On Tuesday, Anissa suffered a massive stroke. Then had another one sometime after the first MRI.
I was speechless and in some form of shock (still am) when the ER doctor told me this. How could this be? I was chatting with her not an hour ago. We had both just agreed to give up our Christmas presents so we could stay in a nicer hotel over Thanksgiving while taking care of Anissa’s mom. We were hoping we could finally give the kids our full attention for the first time in forever. I was going to look up an old friend who has some pull at Riddle and see about getting a tour of the flight line for them. Nathaniel’s at that age, and the girls would think it’s cool too. We were going to grab a bite under the Port Orange bridge in the salty air, maybe even hit the Ocean Deck.
And now there she was with tubes in her mouth and unconscious?
What we know is that she called me around 1:20 pm and said, “Somethings wrong with me. I’m at a restaurant and just collapsed. They are calling an ambulance.” Then she hung up and didn’t respond to any calls. Those were the last words I heard her say.
Since then it’s been one head doctor after another, some picture taking, grim looks, and waiting. Lots and lots of waiting.
News of the second stroke was definitely not encouraging. The first ER doctor said something about 20% survival rate, and he pretty much expected her to go anytime soon. (Understand that’s what I heard/interpretted…in shock…may not be exactly what he said). The neurologist just kinda looked at it and mumbled some words that didn’t sound encouraging. She bled into the PONS area of the brain. Haven’t had the chance to google that, so I set some friends on it to filter for me…not good news…but playing Dr. Google rarely gives good news.
I really just keep feeling like I’m in a bad dream. Do these people not realize who they are dealing with? This is Anissa Mayhew. The strongest, most amazing woman I’ve ever met. She’s thirtyfreakinfive and can move mountains with her smile. She can beat this.

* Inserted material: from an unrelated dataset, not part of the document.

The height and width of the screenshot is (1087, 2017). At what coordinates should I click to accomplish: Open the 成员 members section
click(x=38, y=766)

There was some hand squeezing the first evening. Baby step, but encouraging.
Then came the news of the second bleed.
That’s when I decided to bring the kids up. If she was going to go, I wanted them to have a chance to see her. I wanted them to give her a fighting chance and for her to hear and remember in some remote part of that brain exactly who and what she was fighting for.
So, the director of the hospital agreed to let the kids in. They donned masks and trudged up to her room. They knew mom was bad and that she hadn’t opened her eyes and had tubes keeping her alive. They talked a little bit, were afraid a little bit, and sad too. But God bless my kids. They are all too familiar with hospital trips. 2 of them have been visiting hospitals for more than half of their lives. They told her how much they loved her. They are strong. They get that from their mom.

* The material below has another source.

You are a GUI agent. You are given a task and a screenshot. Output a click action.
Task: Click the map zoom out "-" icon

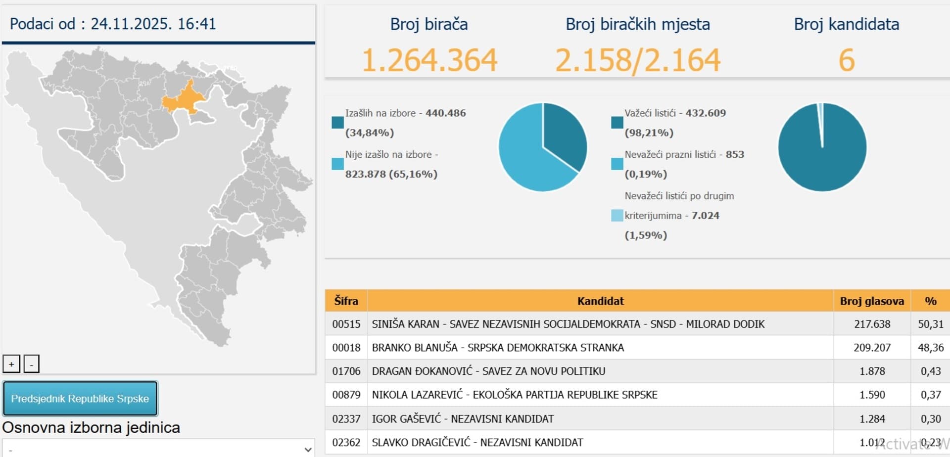pos(32,364)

About twenty minutes after they left, Anissa started fighting. A little at first. But, it’s always darkest before the light.
She started showing signs that she’s in there. There was more movement on her left side. Somewhat coordinated turning of the head and reaching with her arm to get the tube out of her mouth. She opened her eyes briefly. Thursday, she opened her eyes a fair amount. There’s no recognition in there yet. But I believe that will come. She’s turned her head to acknowledge a different voice. All of this wears her out quickly, but she’s fighting. That’s encouraging in itself.
Someone is with her around the clock. The cavalry came up when they first heard the news. I have gotten MANY questions of how can I help and what do I need. I hear you all, and appreciate every single offer. Please understand though, this is a marathon, not a sprint. IF she comes out of this, it will be a long road to recovery. Each of you will be able to help over the course of time. I’ll make sure of it. Right now, my kids need consistancy and people they know and trust. That’s addressed. Anissa and I need the experience of someone who’s been there and done that with regard to the brain. That’s also addressed. Lastly, she needs to hear familiar voices. Check. People are coming out of the woodwork to offer to help, and it is very much appreciated, but please understand that it may not be now that we need your help. We’re covered through this week and next I think. The Tampa Badge Bowl gang has graciously agreed to take care of Thanksgiving dinner. My job has been absolutely AMAZING on this. We definitely are surrounded by love. He’s made sure of that. I’m going to set up a controlled scheduling site so that people can sign up to help with things.
At this point, mostly what we need is prayer. To my knowledge, I know of prayer chains in Europe, Africa, and North America. Several small towns are praying. Friends old and new, and complete strangers are praying. That’s exactly what we need now. Pray for her to make it through one more night with no more bleeding. Pray for the blood in her head to recede. Pray for her to come out of this.
Please pray for our family. `
I’m going to need to lean on you all. I’m not as strong as she is.